Firstly, we need to find the probability complementary to the given chance of rain, this is the probability of 'no rain'. Since the total probability of all possible events is 1 (or 100%), the probability of no rain (\(P_{nr}\)) is \(1 - 0.20 = 0.80\) or 80%.

Now that we have the probability for no rain (\(P_{nr} = 0.8\)), we can apply the Binomial Theorem. We want at least 3 days of no rain out of 4, so we sum the probabilities for 3 and 4 days of no rain: \[ P = {4 \choose 3} (P_{nr})^3 (1-P_{nr}) + {4 \choose 4} (P_{nr})^4 \] Where \({4 \choose n}\) are binomial coefficients calculated as \({4 \choose n}=\frac{4!}{n!(4-n)!}\) where \(n!\) stands for factorials.

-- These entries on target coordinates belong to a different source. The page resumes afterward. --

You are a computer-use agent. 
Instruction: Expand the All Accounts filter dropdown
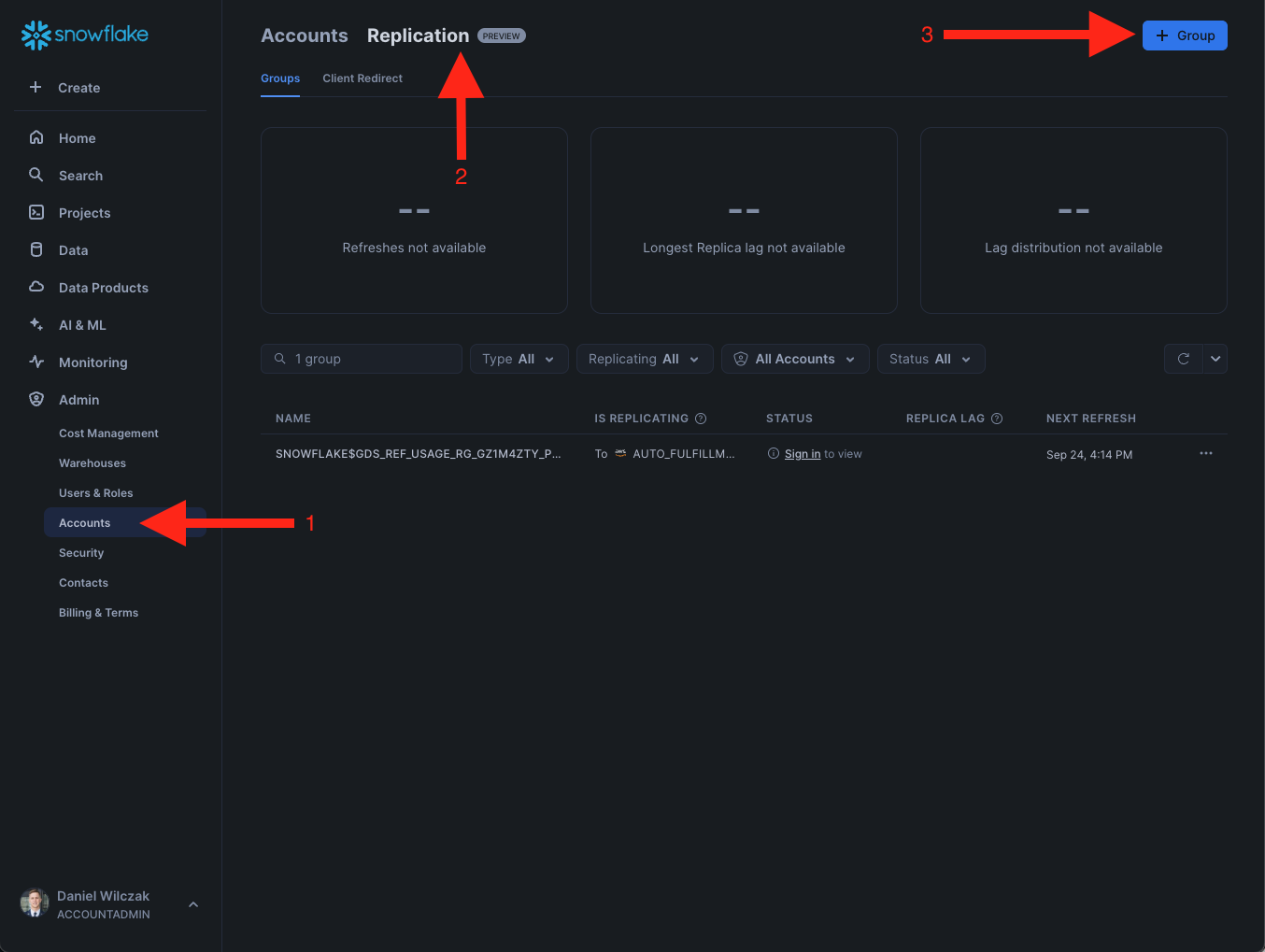(x=795, y=359)
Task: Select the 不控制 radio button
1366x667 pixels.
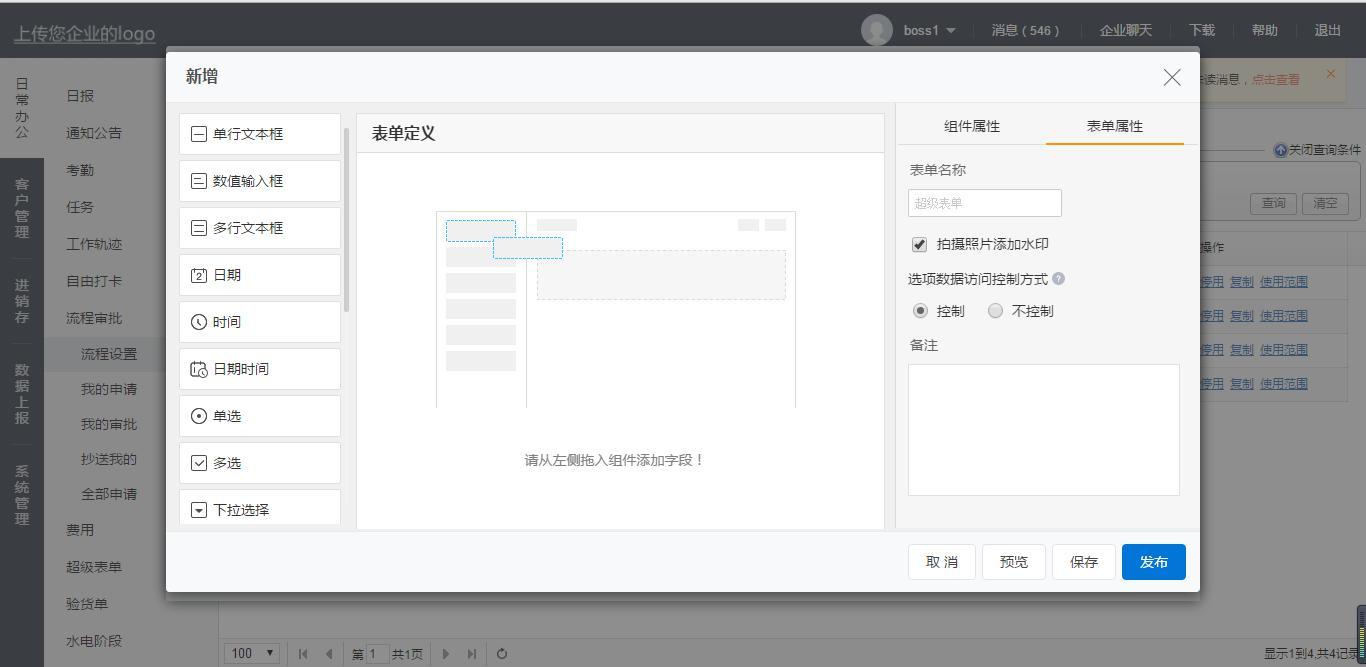Action: (x=995, y=311)
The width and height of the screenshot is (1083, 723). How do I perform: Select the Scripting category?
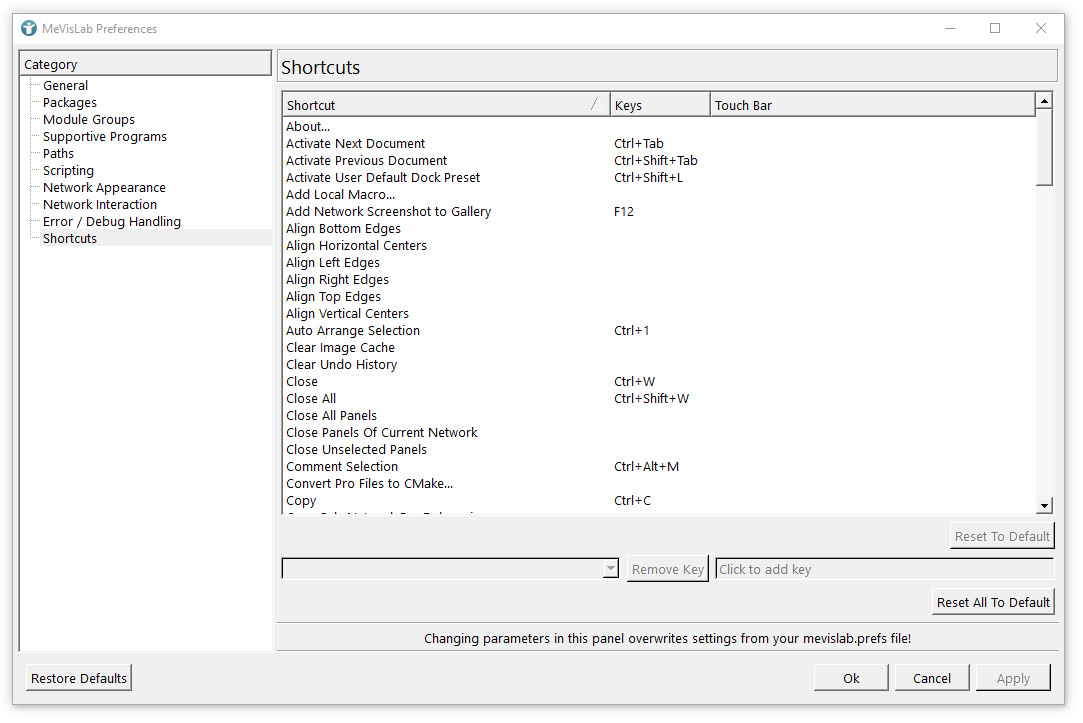[x=68, y=171]
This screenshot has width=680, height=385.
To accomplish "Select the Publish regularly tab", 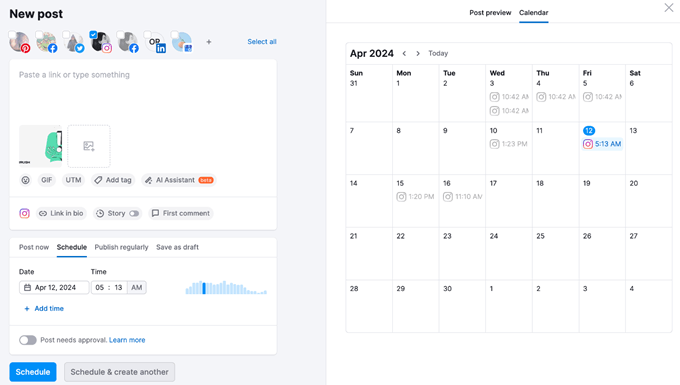I will [x=121, y=247].
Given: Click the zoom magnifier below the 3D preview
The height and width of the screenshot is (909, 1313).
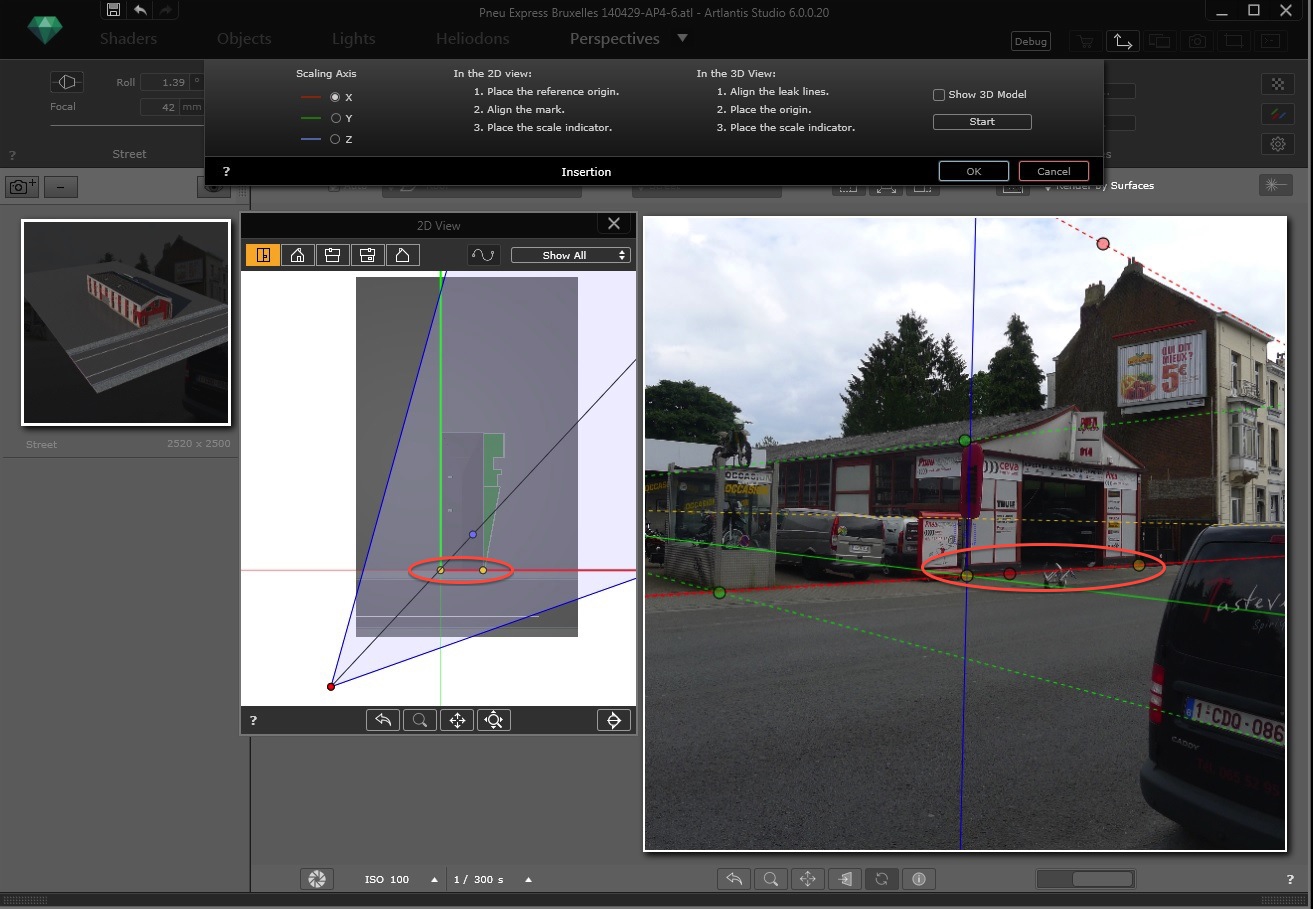Looking at the screenshot, I should [771, 879].
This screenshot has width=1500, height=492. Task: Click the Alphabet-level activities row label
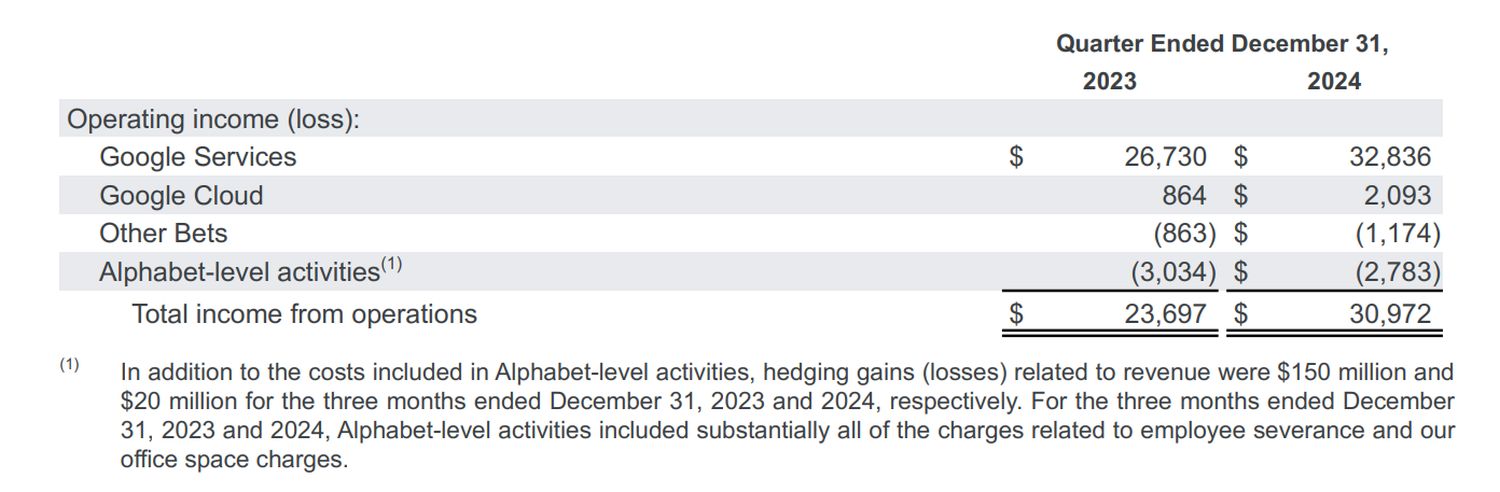click(238, 272)
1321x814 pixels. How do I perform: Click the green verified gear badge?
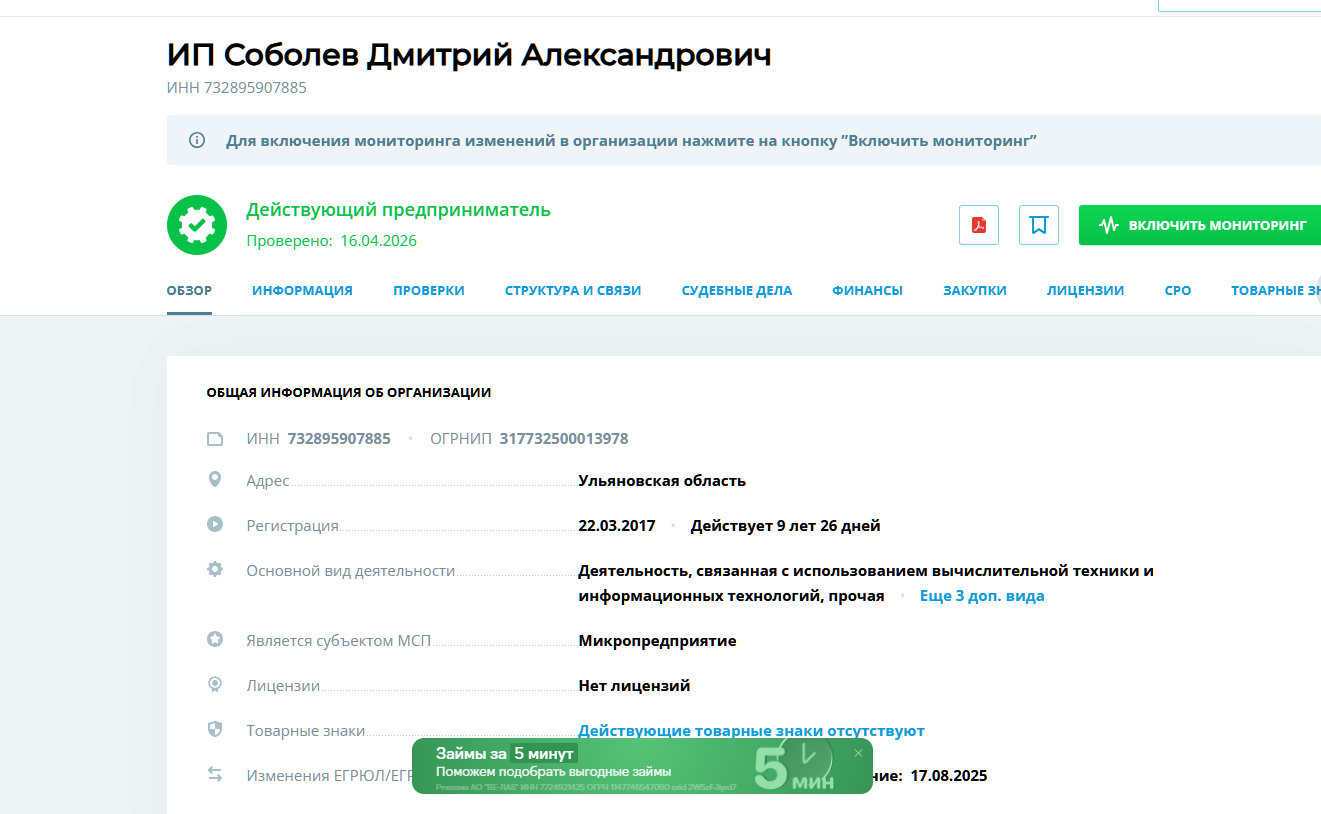(197, 225)
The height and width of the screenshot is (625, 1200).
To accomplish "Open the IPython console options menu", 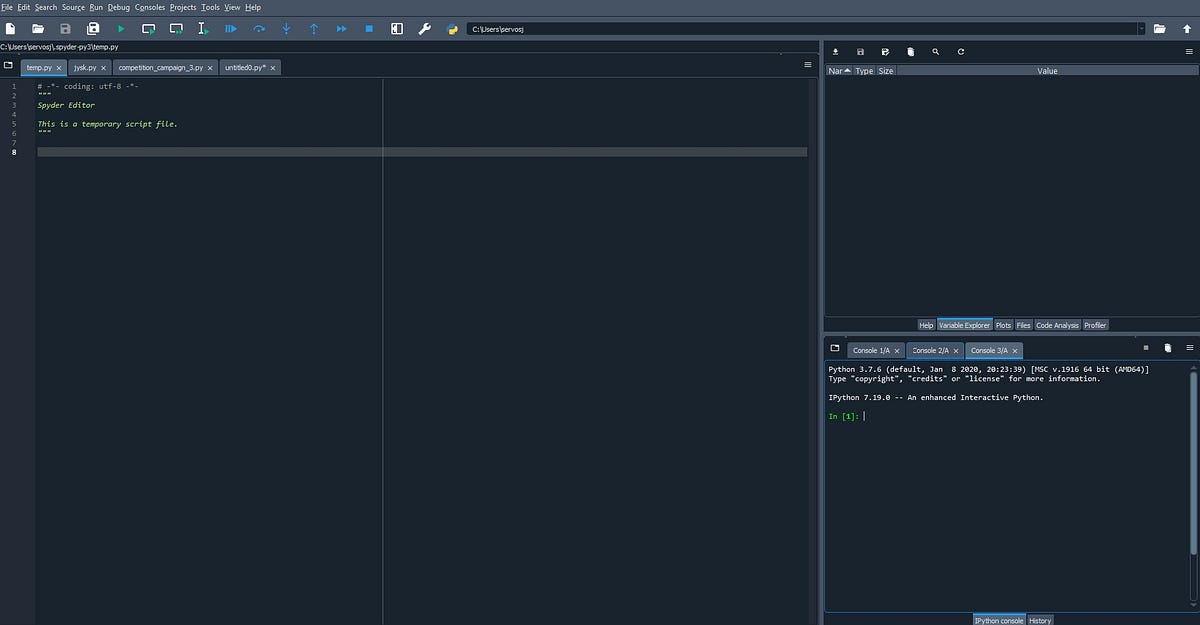I will coord(1189,346).
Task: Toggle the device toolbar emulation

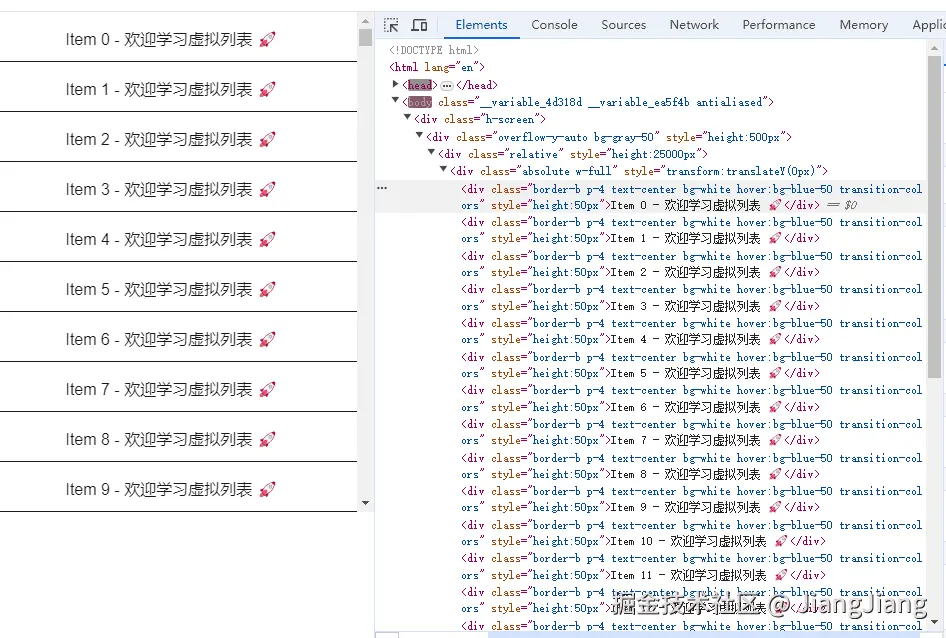Action: coord(419,23)
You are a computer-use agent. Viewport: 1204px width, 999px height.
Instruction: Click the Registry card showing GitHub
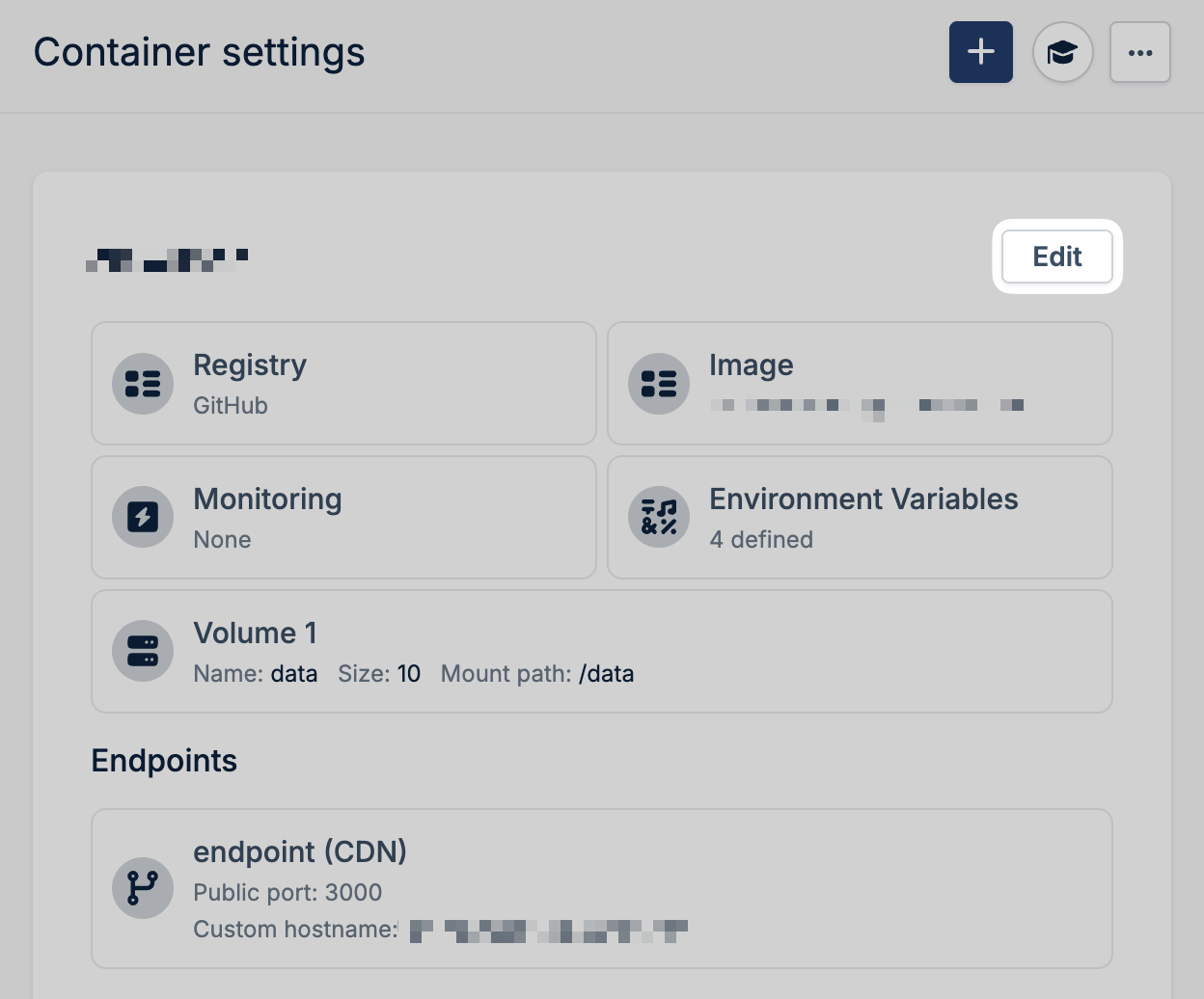(343, 383)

We find the binomial coefficients: \({4 \choose 3}=4\) and \({4 \choose 4}=1\). Then, substitute the \(P_{nr} = 0.8\) into the equation and calculate: \[P = 4*(0.8)^3 (0.2) + 1*(0.8)^4 = 4*(0.4096) + 0.4096 = 2.048\] Since probability can't be more than 1, we've possibly made an mistake. Let's check the calculations for \(P_{nr}\), as it's easy to confuse the percentages with fractions. When we revise, we remember that \(P_{nr}\) is already in decimal form as \(0.8\), not as \(80\). To correct the error, we calculate the values again: \[P = 4*(0.8)^3 * 0.2 + (0.8)^4 = 0.8192 + 0.4096 = 1.2288\] The probability is still greater than 1, which indicates there's still something wrong with our calculations. When someone rechecks, they realize we've made an error when calculating \((0.8)^3 * 0.2\). It should be 0.1024, not 0.8192. So we have to correct that calculation. In case we want to avoid such mistakes, it might be better to use calculator. Using calculator, we get correct answer: \[P = 4*(0.8)^3 * 0.2 + (0.8)^4 = 0.4096 + 0.4096 = 0.8192\]

Finally, round the final answer to the nearest hundredth as asked in the exercise. Therefore, the probability that there will be no rain on at least three of the four days is \(0.82\) or \(82\%\).